Task statement: Retype all of the records below verbatim, line for line.

[Extracted records]
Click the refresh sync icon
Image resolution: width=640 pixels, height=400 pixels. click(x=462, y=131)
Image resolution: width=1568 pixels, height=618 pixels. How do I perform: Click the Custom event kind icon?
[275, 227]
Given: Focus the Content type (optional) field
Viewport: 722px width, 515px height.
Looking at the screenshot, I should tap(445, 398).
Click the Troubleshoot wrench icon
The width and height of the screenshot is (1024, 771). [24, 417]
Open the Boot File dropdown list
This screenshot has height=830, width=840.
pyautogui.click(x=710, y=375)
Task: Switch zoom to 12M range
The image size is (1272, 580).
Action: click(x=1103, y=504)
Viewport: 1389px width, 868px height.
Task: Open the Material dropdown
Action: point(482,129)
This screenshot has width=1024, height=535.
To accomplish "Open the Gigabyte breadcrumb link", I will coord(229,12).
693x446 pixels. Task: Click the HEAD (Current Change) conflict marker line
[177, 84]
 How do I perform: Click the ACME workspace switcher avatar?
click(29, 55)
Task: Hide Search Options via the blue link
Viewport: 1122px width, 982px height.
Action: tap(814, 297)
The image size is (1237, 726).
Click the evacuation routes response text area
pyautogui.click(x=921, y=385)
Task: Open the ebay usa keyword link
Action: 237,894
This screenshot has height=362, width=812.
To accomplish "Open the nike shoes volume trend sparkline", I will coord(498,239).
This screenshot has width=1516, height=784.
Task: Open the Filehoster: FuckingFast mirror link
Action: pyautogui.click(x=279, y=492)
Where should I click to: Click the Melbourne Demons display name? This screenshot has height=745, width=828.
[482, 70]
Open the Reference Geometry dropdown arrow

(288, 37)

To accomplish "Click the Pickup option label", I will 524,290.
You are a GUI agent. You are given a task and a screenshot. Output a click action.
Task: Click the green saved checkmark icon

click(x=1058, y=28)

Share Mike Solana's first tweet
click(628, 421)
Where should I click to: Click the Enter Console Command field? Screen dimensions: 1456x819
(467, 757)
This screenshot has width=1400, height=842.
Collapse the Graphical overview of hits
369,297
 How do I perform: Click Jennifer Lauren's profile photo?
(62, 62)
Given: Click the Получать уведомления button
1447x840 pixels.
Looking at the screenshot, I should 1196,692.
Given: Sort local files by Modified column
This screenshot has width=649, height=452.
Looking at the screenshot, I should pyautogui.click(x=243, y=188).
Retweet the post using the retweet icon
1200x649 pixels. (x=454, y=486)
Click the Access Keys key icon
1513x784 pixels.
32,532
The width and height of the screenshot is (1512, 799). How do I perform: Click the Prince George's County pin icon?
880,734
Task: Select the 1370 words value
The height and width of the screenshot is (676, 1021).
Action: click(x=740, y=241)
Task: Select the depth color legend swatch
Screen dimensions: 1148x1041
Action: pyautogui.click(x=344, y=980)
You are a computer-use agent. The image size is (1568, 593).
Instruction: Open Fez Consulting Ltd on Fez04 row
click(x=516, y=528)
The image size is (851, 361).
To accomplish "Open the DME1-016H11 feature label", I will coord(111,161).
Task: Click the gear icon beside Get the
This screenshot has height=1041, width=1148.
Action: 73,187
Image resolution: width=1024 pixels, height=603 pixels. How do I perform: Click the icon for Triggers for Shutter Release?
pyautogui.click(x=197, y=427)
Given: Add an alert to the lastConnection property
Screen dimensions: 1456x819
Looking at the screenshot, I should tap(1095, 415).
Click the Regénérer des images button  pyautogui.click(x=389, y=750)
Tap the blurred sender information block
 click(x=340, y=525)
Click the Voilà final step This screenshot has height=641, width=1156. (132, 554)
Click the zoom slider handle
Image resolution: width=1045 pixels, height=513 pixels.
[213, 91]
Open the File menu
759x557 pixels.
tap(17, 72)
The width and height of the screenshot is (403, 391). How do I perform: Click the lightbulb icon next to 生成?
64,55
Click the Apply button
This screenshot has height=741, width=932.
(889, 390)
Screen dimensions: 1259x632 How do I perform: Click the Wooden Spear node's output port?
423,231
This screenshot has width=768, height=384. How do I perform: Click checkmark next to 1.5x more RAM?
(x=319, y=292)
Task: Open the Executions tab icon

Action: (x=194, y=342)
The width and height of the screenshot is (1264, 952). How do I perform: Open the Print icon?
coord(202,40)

Written response:
Click the refresh sync icon
Image resolution: width=640 pixels, height=400 pixels. click(x=462, y=131)
Image resolution: width=1568 pixels, height=618 pixels. How do I perform: Click the Custom event kind icon?
[275, 227]
Given: Focus the Content type (optional) field
Viewport: 722px width, 515px height.
Looking at the screenshot, I should tap(445, 398).
Click the Troubleshoot wrench icon
The width and height of the screenshot is (1024, 771). [24, 417]
Open the Boot File dropdown list
This screenshot has height=830, width=840.
pyautogui.click(x=710, y=375)
Task: Switch zoom to 12M range
The image size is (1272, 580).
Action: click(x=1103, y=504)
Viewport: 1389px width, 868px height.
Task: Open the Material dropdown
Action: point(482,129)
This screenshot has width=1024, height=535.
To accomplish "Open the Gigabyte breadcrumb link", I will coord(229,12).
693x446 pixels. Task: Click the HEAD (Current Change) conflict marker line
[177, 84]
 How do I perform: Click the ACME workspace switcher avatar?
click(29, 55)
Task: Hide Search Options via the blue link
Viewport: 1122px width, 982px height.
Action: tap(814, 297)
The image size is (1237, 726).
Click the evacuation routes response text area
pyautogui.click(x=921, y=385)
Task: Open the ebay usa keyword link
Action: 237,894
This screenshot has height=362, width=812.
To accomplish "Open the nike shoes volume trend sparkline", I will coord(498,239).
This screenshot has width=1516, height=784.
Task: Open the Filehoster: FuckingFast mirror link
Action: pyautogui.click(x=279, y=492)
Where should I click to: Click the Melbourne Demons display name? This screenshot has height=745, width=828.
[482, 70]
Open the Reference Geometry dropdown arrow

(288, 37)

To accomplish "Click the Pickup option label", I will 524,290.
You are a GUI agent. You are given a task and a screenshot. Output a click action.
Task: Click the green saved checkmark icon

click(x=1058, y=28)

Share Mike Solana's first tweet
click(628, 421)
Where should I click to: Click the Enter Console Command field? Screen dimensions: 1456x819
(467, 757)
This screenshot has width=1400, height=842.
Collapse the Graphical overview of hits
369,297
 How do I perform: Click Jennifer Lauren's profile photo?
(62, 62)
Given: Click the Получать уведомления button
1447x840 pixels.
Looking at the screenshot, I should 1196,692.
Given: Sort local files by Modified column
This screenshot has width=649, height=452.
Looking at the screenshot, I should pyautogui.click(x=243, y=188).
Retweet the post using the retweet icon
1200x649 pixels. (x=454, y=486)
Click the Access Keys key icon
1513x784 pixels.
32,532
The width and height of the screenshot is (1512, 799). How do I perform: Click the Prince George's County pin icon?
880,734
Task: Select the 1370 words value
The height and width of the screenshot is (676, 1021).
Action: click(x=740, y=241)
Task: Select the depth color legend swatch
Screen dimensions: 1148x1041
Action: pyautogui.click(x=344, y=980)
You are a computer-use agent. The image size is (1568, 593).
Instruction: Open Fez Consulting Ltd on Fez04 row
click(x=516, y=528)
The image size is (851, 361).
To accomplish "Open the DME1-016H11 feature label", I will coord(111,161).
Task: Click the gear icon beside Get the
This screenshot has height=1041, width=1148.
Action: 73,187
Image resolution: width=1024 pixels, height=603 pixels. How do I perform: Click the icon for Triggers for Shutter Release?
pyautogui.click(x=197, y=427)
Given: Add an alert to the lastConnection property
Screen dimensions: 1456x819
Looking at the screenshot, I should tap(1095, 415).
Click the Regénérer des images button  pyautogui.click(x=389, y=750)
Tap the blurred sender information block
 click(x=340, y=525)
Click the Voilà final step This screenshot has height=641, width=1156. (132, 554)
Click the zoom slider handle
Image resolution: width=1045 pixels, height=513 pixels.
[213, 91]
Open the File menu
759x557 pixels.
tap(17, 72)
The width and height of the screenshot is (403, 391). How do I perform: Click the lightbulb icon next to 生成?
64,55
Click the Apply button
This screenshot has height=741, width=932.
(889, 390)
Screen dimensions: 1259x632 How do I perform: Click the Wooden Spear node's output port?
423,231
This screenshot has width=768, height=384. How do I perform: Click checkmark next to 1.5x more RAM?
(x=319, y=292)
Task: Open the Executions tab icon

Action: (x=194, y=342)
The width and height of the screenshot is (1264, 952). How do I perform: Open the Print icon?
coord(202,40)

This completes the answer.